L’X fragile résulte d’une anomalie moléculaire. Dans 99,5% des cas, l’expansion massive d’un triplet CGG est
localisé dans le premier exon non-traduit du gène FMR1. Dans la population normale, il y a 6 à 50 répétitions. Quand
la mutation est complète : il y a 230 à plus de 1000 répétitions. Le triplet CGG s’amplifie plus dans les gamètes
maternels.

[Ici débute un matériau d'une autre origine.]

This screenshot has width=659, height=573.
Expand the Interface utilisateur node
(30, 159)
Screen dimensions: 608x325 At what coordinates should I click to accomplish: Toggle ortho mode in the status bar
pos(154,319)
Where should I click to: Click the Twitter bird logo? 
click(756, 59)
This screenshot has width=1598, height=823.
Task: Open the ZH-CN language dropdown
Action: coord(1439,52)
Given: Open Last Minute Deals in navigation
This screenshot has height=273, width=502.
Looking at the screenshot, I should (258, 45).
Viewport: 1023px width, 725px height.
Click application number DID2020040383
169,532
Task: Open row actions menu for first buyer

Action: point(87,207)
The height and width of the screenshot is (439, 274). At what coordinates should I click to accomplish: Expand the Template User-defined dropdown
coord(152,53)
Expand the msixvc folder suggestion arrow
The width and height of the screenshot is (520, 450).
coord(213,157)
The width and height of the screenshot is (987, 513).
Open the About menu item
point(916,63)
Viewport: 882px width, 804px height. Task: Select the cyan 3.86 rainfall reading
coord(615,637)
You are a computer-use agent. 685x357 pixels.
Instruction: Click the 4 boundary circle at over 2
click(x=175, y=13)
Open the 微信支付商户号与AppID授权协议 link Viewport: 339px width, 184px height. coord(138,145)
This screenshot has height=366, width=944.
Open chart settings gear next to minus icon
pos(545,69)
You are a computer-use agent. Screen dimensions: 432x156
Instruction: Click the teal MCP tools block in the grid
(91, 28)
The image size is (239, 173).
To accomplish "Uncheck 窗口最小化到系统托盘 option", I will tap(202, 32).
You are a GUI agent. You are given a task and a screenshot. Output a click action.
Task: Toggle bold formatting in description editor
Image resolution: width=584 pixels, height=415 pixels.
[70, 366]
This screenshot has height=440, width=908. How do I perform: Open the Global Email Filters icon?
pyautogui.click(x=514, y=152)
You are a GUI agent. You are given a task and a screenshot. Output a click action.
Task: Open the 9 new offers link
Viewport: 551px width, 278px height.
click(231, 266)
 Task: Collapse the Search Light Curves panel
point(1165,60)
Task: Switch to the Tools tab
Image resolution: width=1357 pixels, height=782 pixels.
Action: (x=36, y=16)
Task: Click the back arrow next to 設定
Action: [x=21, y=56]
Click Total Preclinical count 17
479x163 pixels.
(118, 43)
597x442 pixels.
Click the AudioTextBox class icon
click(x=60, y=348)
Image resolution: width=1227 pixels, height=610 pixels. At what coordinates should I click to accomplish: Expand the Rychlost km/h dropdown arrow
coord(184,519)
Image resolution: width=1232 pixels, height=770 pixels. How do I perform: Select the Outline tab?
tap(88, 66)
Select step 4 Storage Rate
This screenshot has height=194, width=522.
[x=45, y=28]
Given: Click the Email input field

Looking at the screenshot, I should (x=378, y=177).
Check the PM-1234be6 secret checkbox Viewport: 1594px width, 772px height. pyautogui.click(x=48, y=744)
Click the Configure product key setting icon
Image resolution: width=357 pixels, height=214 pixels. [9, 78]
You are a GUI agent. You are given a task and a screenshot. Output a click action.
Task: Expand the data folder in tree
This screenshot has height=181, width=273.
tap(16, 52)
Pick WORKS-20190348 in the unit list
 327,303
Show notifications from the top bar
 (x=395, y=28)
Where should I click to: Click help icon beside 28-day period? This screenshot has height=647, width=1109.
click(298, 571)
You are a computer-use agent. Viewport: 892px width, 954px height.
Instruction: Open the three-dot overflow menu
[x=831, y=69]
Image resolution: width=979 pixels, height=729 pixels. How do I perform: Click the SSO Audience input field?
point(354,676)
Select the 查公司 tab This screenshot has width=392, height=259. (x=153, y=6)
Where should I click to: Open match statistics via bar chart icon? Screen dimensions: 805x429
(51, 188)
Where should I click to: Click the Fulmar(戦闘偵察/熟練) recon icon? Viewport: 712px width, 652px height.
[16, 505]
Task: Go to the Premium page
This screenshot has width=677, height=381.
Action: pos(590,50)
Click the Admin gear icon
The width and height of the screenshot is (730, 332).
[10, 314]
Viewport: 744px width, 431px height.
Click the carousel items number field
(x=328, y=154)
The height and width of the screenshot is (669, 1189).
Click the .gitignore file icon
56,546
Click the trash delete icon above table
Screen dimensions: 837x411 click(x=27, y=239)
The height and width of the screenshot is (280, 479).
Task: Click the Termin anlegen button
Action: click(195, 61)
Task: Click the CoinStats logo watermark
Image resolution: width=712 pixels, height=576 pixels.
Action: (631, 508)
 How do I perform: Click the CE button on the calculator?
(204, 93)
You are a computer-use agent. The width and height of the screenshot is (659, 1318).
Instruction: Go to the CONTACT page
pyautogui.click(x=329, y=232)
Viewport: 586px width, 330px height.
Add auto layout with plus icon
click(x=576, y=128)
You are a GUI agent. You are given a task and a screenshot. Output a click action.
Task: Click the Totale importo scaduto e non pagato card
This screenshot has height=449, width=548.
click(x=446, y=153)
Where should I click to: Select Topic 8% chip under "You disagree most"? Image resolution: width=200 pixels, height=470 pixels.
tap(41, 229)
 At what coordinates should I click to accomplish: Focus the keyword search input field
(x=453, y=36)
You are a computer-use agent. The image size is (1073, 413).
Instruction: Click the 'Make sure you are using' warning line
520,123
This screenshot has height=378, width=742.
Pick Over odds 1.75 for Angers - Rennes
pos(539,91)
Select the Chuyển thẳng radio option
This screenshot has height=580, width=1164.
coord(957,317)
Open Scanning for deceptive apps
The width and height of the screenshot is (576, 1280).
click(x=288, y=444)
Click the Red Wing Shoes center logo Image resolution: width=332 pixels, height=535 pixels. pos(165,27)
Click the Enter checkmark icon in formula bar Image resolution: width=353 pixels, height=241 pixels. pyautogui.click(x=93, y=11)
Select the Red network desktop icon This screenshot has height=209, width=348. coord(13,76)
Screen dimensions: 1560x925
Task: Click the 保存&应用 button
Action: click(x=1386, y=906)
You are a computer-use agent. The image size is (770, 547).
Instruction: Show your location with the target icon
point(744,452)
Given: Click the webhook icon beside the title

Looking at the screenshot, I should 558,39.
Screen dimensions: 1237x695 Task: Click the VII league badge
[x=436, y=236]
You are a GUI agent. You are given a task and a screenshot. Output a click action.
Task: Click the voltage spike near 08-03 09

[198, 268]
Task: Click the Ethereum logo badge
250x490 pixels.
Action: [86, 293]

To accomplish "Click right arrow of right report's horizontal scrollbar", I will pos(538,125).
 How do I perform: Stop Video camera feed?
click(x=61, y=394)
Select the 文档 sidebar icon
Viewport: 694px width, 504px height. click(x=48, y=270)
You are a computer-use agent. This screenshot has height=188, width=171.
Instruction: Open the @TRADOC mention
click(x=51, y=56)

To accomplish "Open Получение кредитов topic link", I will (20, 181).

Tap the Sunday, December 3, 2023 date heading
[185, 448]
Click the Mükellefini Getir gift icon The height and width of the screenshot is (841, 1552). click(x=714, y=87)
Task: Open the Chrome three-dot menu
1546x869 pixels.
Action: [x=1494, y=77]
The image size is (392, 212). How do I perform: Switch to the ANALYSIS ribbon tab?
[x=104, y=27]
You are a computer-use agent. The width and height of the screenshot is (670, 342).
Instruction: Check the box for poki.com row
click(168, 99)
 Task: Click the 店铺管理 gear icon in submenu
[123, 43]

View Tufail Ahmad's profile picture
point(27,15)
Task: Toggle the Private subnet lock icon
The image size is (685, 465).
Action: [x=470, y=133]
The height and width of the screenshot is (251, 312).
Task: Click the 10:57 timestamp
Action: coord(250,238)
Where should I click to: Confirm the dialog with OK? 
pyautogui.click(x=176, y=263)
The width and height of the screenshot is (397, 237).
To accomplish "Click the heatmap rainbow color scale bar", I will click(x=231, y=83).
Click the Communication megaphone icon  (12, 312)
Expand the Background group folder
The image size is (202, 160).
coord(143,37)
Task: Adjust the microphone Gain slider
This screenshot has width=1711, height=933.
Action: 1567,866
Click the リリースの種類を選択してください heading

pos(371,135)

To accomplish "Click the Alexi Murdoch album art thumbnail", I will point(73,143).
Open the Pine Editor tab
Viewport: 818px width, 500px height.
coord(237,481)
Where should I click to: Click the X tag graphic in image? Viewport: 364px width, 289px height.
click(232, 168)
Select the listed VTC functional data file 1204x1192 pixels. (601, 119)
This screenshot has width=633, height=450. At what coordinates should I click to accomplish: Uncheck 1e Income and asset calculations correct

Les sujets normaux avec 60 à 200 répétitions sont dans un état de prémutation qui favorise l’apparition
d’une mutation délétère dans la descendance.
Le gène FMR1 normal code pour la protéine FMRP normale : un transporteur d’ARN (RNA binding protein), ou
represseur d’ARN,impliqué dans la synaptogénèse et la dendritogénèse. Elle permet le transport des ARN le long de
l’axone afin qu’ils soient traduits à proximité de la synapse : il s’agit d’un système de régulation pour la plasticité
cérébrale. Une dysfonction ou une absence de la protéine FMRP entraine une déficience mentale.
En cas de prémutation, l’amplification du triplet CGG entraine une méthylation de l’ADN : production d’une
protéine anormale et mal régulée. Les individus prémutés sont symptomatiques à partir de 40 ans. Les hommes
présentent une ataxie (visualisation par IRM de la substance blanche), un tremblement (pseudo parkinson) : la
prévalence est de 1/3000. Les femmes ont une ménopause précoce. Lorsqu’il y a plus de 230 CGG, la méthylation est
telle que la protéine n’est pas du tout produite. Les individus sont symptomatiques avant 10 ans : syndrome de l’X
fragile pour les hommes et déficience mentale pour les femmes.